* Work instruction: Copy each line of the records that includes "named".
**** Entries provided ****
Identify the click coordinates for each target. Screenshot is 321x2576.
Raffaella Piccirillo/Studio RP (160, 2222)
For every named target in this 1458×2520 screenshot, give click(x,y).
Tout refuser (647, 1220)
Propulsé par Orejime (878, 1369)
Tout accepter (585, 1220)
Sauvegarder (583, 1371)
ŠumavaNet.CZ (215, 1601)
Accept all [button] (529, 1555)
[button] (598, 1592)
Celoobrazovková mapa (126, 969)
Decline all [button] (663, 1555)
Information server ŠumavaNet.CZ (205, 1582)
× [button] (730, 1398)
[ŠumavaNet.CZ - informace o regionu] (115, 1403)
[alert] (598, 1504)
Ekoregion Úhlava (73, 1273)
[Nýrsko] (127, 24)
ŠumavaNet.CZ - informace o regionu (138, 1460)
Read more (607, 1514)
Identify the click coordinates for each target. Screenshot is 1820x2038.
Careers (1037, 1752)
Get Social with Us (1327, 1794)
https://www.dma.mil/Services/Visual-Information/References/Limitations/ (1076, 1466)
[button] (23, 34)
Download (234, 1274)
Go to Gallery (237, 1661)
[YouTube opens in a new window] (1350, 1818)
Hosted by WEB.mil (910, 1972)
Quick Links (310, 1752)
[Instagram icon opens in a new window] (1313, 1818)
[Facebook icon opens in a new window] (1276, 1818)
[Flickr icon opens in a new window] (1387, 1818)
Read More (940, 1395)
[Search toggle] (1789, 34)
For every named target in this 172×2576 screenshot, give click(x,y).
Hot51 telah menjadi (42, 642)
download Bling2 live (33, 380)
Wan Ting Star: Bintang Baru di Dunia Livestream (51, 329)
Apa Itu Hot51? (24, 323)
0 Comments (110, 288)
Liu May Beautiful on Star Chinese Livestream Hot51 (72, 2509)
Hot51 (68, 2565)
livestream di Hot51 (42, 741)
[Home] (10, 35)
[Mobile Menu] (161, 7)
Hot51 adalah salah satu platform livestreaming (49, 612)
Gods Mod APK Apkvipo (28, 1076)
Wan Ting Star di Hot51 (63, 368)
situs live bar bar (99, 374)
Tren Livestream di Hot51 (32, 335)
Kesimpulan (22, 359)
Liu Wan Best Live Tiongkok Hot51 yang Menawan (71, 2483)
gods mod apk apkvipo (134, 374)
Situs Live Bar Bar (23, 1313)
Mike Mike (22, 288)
****
* Answer to the problem:
For every named target in this 1458×2520 screenshot, give click(x,y).
For every named target in this 172×2576 screenshot, give click(x,y).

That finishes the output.